Wacana Sejak Zaman Soeharto, Bank Tanah Dieksekusi Jokowi

Jakarta, CNBC Indonesia - UU Omnibus Law Cipta Kerja (Ciptaker) mengamanatkan pembentukan Bank Tanah. Pemerintah mengklaim bahwa dengan regulasi itu, bisa membuat persoalan pengadaan tanah menjadi lebih murah bahkan sampai gratis bagi masyarakat.
Pengamat Hukum Agraria dan Praktisi Hukum bidang Pertanahan Erwin Kallo buka suara mengenai hal ini. Dia menjelaskan bahwa wacana Bank Tanah ini sebenarnya bukan barang baru.
"Sudah sejak lama, bahkan sejak zaman Pak Harto sudah ada wacana Bank Tanah. Jadi komentar saya adalah untuk Bank Tanah di dalam Undang-Undang Cipta Kerja ini, sebagai konsep sebagai semangat sih oke-oke saja ya," ujarnya kepada CNBC Indonesia, Jumat (9/10/20).
Pilihan Redaksi |
Kendati demikian, bukan berarti Bank Tanah bakal jadi 'juru selamat' bagi persoalan agraria di Indonesia. Dia menyebut, secara umum terdapat tiga kategori peruntukan tanah yang diatur, yakni pertanian, perkebunan dan perumahan.
"Kalau untuk pertanian dan perkebunan, saya kira implementasinya tidak sulit ya. Karena kan banyak tanah tanah HGU yang bisa dijadikan Bank Tanah. Tapi kalau kita bicara soal untuk perumahan, apalagi di kota, ini perlu kita diskusi panjang dalam praktiknya. Karena tidak ada tanah negara bebas yang ada di kota. Tanah negara itu ada dua, tanah negara bebas dan tanah negara tidak bebas," ucapnya.
Menurutnya, untuk mengambil kembali tanah berstatus HGU dari pemegang hak, masih bisa dimungkinkan terealisasi karena kepemilikan tanah masih di tangan pemerintah. Namun, untuk tanah-tanah di perkotaan sebagian besar sudah jadi hak milik masyarakat atau pun pengembang.
"Kalau di perkotaan itu kan masyarakat punya, artinya kan ada anggaran untuk membayar tanah itu.

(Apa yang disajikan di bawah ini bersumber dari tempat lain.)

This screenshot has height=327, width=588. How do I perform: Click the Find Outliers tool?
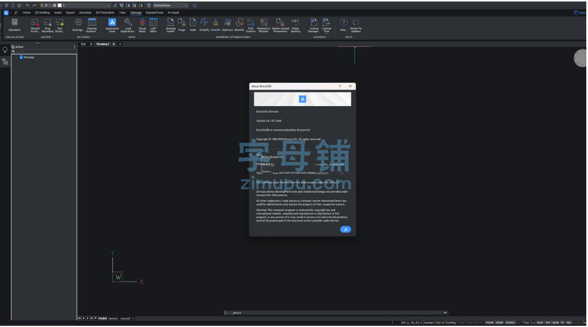coord(251,25)
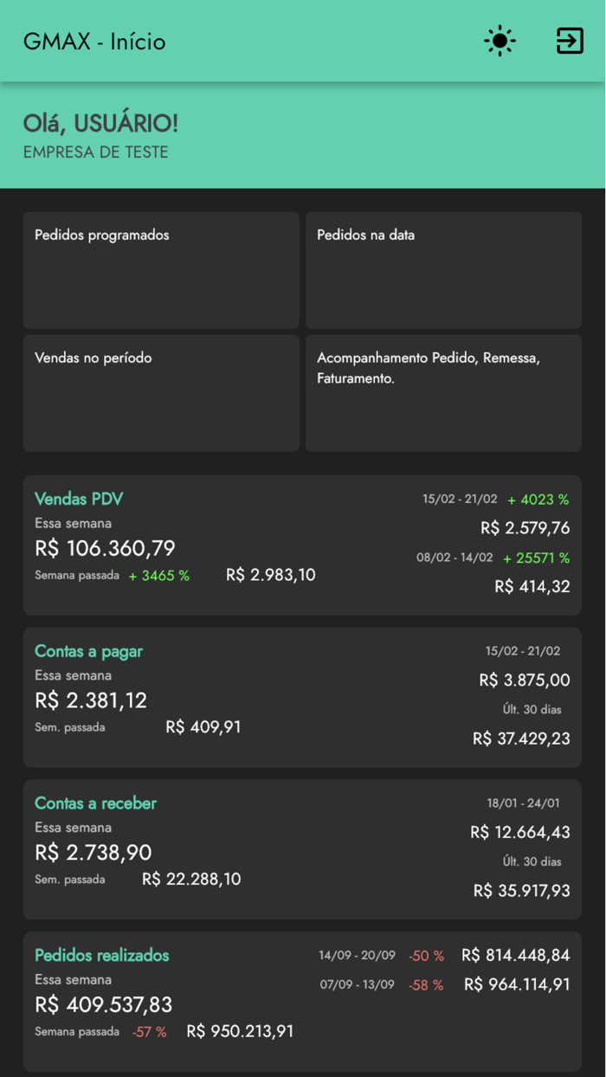Open the Pedidos na data card
Screen dimensions: 606x1077
(443, 269)
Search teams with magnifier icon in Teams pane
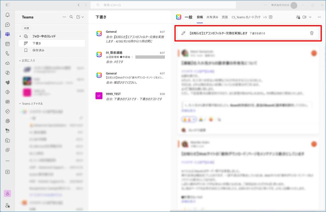Viewport: 326px width, 212px height. (x=71, y=17)
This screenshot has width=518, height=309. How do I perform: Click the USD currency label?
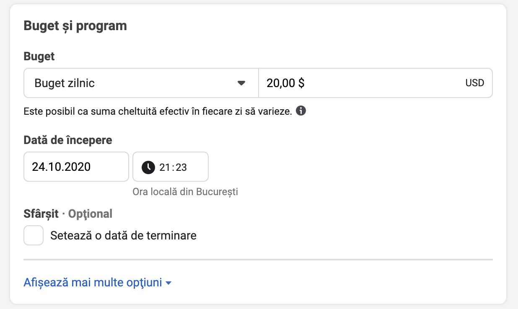(474, 83)
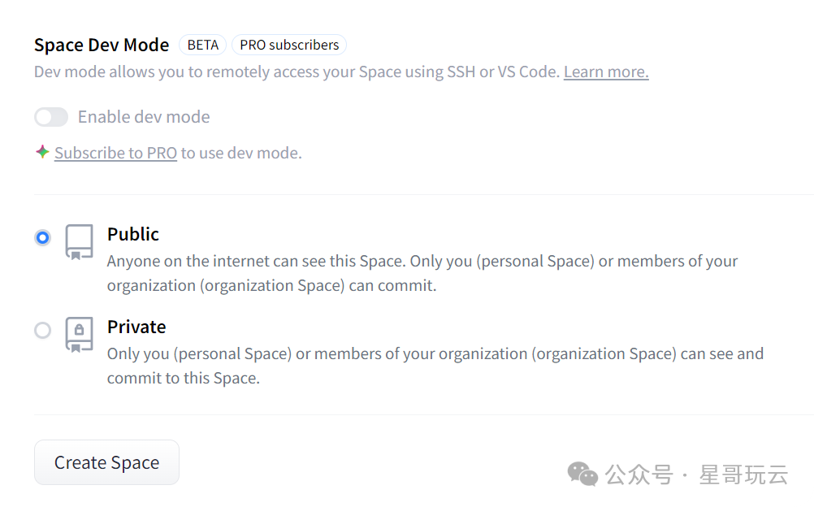Select the Public radio button
This screenshot has width=814, height=507.
pos(42,237)
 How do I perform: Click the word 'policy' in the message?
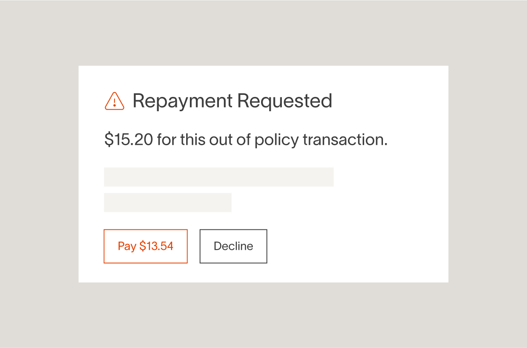(x=277, y=141)
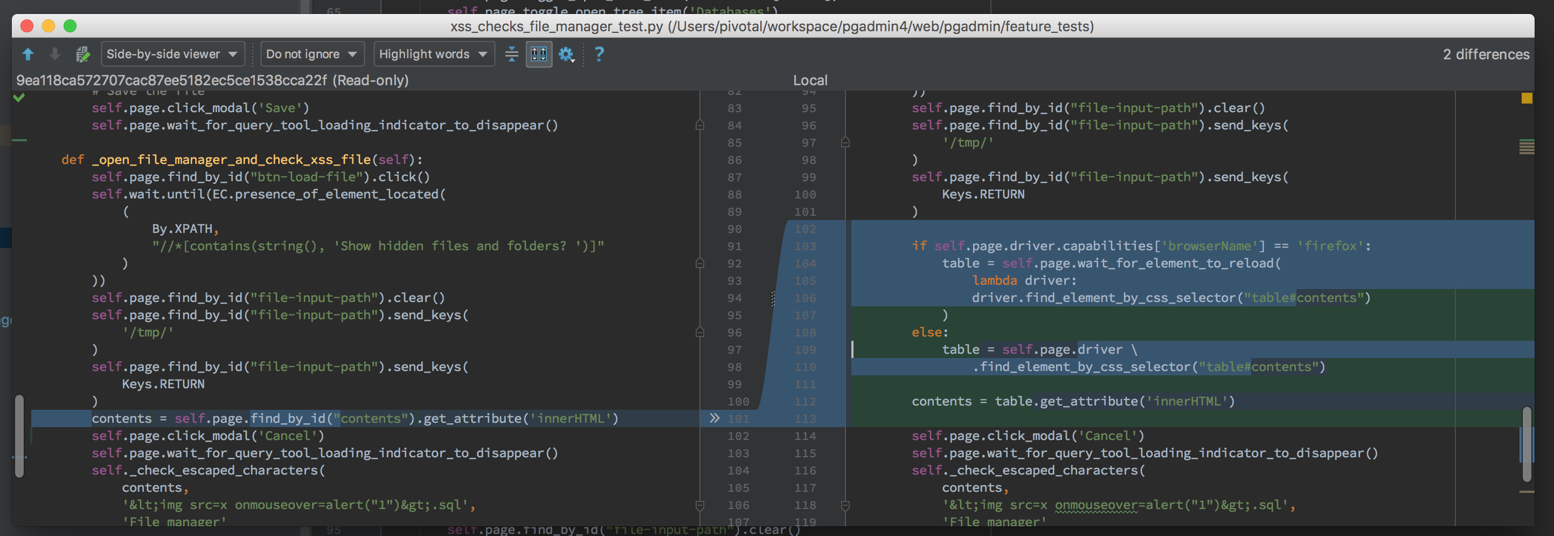Click the collapse unchanged fragments icon
Screen dimensions: 1554x536
512,54
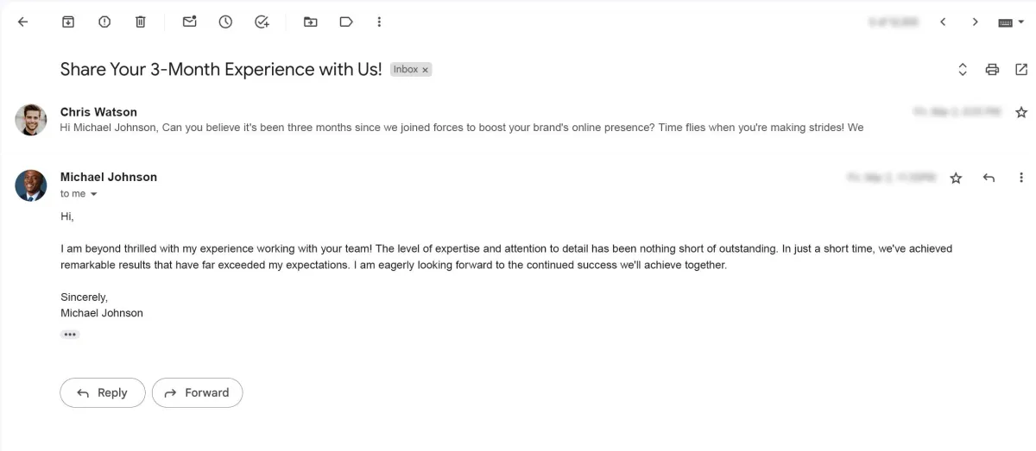1036x451 pixels.
Task: Snooze the conversation with clock icon
Action: [x=225, y=22]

Pasti dong, nggak mungkin diusir gratis kan," tandasnya.
Dia juga mengingatkan mengenai tujuan yang ingin dicapai pemerintah. Khusus untuk pengadaan rumah bagi masyarakat berpenghasilan rendah (MBR) misalnya, banyak faktor yang sebenarnya menjadi porsi pemerintah sendiri yang membuat harga rumah tak terjangkau.
"Kalau golnya itu untuk agar masyarakat menengah ke bawah itu dapat menjangkau harga rumah, ini kan masalahnya ada gap yang terlalu besar antara daya beli masyarakat dengan harga rumah," katanya.
Ia menegaskan, tak perlu jauh-jauh ke konsep Bank Tanah juga faktor-faktor lain belum teratasi. Menurutnya, salah satu solusi untuk memangkas harga rumah adalah pengurangan biaya produksi di sisi perpajakan.
"Kalau misalnya dikurangi biaya produksinya, komponen cost nya itu kan signifikan. Kalau pemerintah serius punya political will tentang itu, hilangkan pajak-pajaknya. Hilangkan retribusi-retribusinya. Anda tahu itu kurang lebih 30% sudah bisa mengurangi cost," bebernya.
Pungutan negara dari proses produksi memang berlipat. Dikatakan, sejak tanah dibeli sudah ada pungutan berupa PPH dan Bea Perolehan Hak Atas Tanah dan Bangunan (BPHTB) yang masing-masing 5%, sehingga jadi 10%.
"Waktu dibangun, kontraktor juga kan ada PPN 10%. Barang-barang material yang dibeli, beli semen beli ini beli itu ada PPN juga, waktu rumahnya jadi, dijual ada PPN lagi kan dengan BPHTB. Belum lagi kita bicara IMB izin semua ada retribusi," ungkapnya.